As a deadline approaches for people to sign up for medical insurance under President Barack Obama’s healthcare law, some insurers and state-run online marketplaces are giving shoppers an extra week to pay their first premiums.
The shift to early January from the end of December provides a short grace period for insurers and shoppers to work through any errors in the new policies caused by technology problems dogging enrollment since it opened on October 1…
Aetna Inc, which is selling health insurance on exchanges, or marketplaces, in more than a dozen states, will allow consumers to pay premiums as late as January 8. The Connecticut exchange, Access Health CT, said some shoppers can pay as late as January 7. The Vermont exchange and Covered California have announced similar extensions while Maryland requires payment by January 15.
Cristine Vogel, a Navigant Consulting associate director who has health insurers and providers as clients, said that the grace period is a way for insurers to keep their members at a time when confusion about coverage is expected.
That’ll avert lapses in coverage for people who see the doctor early next month, not realizing that their first payment was already due by New Year’s Eve. Remember, though, according to one expert who spoke to Charles Ornstein about this, insurers can probably expect only half of their customers to have paid up by the December 31st deadline. Even if another 25 percent manage to make payment during the grace period, you’re still looking at thousands of people whose coverage will lapse in January. That’s a political disaster for HHS in the making. Uncle Sam will have to do something about it. But what?
Bob Laszewski says insurers are telling him that only about 20 percent of “enrollees” have made their payments so far. And that’s not all:
As of this week, the 834 transaction error rates (enrollments sent from the government to the health plans) are better than they were in October and early November but are still running in the 5% to 10% range––a place they have been for a number of weeks now.
The Obama administration has still not built the reconciliation computer system needed to clean up the remaining enrollment data issues between HealthCare.gov and the health plans. The health plans have been told to expect an electronic file in the next few days, containing what the feds think are the health plan’s enrollments through November. The plans will then have to figure out how to reconcile the two lists and then fix the problems. Many plans will have thousands of enrollments to reconcile. There will be another such file coming in January for the December enrollments with likely tens of thousands of more names to reconcile. That means that any December errors will have to be fixed before people can be covered, thereby creating additional customer service issues until the files can be cleaned up.
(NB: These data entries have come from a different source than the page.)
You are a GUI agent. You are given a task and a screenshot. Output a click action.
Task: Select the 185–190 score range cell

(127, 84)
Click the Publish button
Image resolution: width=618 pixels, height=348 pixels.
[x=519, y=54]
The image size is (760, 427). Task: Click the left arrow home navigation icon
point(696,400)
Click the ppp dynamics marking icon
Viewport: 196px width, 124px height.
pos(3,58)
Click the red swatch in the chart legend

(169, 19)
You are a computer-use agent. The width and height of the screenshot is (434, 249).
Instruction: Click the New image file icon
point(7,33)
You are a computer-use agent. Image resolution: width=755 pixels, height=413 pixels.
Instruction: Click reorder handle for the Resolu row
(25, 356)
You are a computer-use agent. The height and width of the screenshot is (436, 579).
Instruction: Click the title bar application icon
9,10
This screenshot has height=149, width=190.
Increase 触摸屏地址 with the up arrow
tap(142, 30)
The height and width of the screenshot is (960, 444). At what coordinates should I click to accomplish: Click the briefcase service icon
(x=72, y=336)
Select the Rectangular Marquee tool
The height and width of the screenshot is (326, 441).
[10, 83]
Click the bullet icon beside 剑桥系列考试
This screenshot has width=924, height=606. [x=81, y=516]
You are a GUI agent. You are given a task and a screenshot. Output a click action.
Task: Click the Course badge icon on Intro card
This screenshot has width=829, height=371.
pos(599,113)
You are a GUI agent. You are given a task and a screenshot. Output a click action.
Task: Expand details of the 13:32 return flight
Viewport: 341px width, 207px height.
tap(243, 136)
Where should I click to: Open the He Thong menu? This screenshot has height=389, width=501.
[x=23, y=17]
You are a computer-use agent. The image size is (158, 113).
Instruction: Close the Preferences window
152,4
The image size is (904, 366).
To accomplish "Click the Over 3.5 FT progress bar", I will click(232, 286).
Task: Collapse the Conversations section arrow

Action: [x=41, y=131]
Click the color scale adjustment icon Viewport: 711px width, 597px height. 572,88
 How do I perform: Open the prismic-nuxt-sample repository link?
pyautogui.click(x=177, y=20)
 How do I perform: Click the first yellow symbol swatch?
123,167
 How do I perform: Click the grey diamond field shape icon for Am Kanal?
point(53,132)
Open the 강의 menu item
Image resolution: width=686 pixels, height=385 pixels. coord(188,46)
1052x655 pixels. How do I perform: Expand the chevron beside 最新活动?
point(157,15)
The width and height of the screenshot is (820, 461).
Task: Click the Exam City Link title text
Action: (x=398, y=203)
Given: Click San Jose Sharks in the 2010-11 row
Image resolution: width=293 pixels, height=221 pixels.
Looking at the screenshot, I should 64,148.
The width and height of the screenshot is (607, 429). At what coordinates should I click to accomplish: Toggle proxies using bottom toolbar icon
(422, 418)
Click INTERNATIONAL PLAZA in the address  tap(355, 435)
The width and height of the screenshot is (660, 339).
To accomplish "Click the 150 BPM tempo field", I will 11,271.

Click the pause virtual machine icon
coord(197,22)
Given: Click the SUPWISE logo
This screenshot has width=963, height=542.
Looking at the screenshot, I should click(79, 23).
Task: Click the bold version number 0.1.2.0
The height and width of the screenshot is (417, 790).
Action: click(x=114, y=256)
We know there’s already a backlog of tens of thousands of applications in some of the state exchanges, but we don’t know — as usual — how bad it is at the federal level. That’s another incentive for insurers to grant a grace period for people who miss their payments: If their enrollment is voided due to nonpayment and they’re forced to re-enroll, not only is there a chance they’ll sign up with a different insurer, it’s more paperwork for their current insurer even if they decide to stick with them. And thanks to President Bumblefark’s botched website and delayed deadline for enrollment, more paperwork in late December/early January is something insurers simply can’t afford.
Exit question: Is it possible that some people out there don’t yet understand that they’re expected to pay at all? I’m tempted to say no: When you shop on the exchange, the premiums are listed right there in front of you. If anything, the greater risk is that people are paying too much attention to the pricetag and overlooking the fact that their new deductibles might be higher than expected and their provider network smaller than expected. On the other hand, if I’ve learned one thing from blogging polls over the years, it’s that you should never underestimate the stupidity of the very low-information voter. Could it be that there’s someone out there who’s so stupid that he/she thinks insurance in the age of Obama Claus is free? Exit answer: Yes.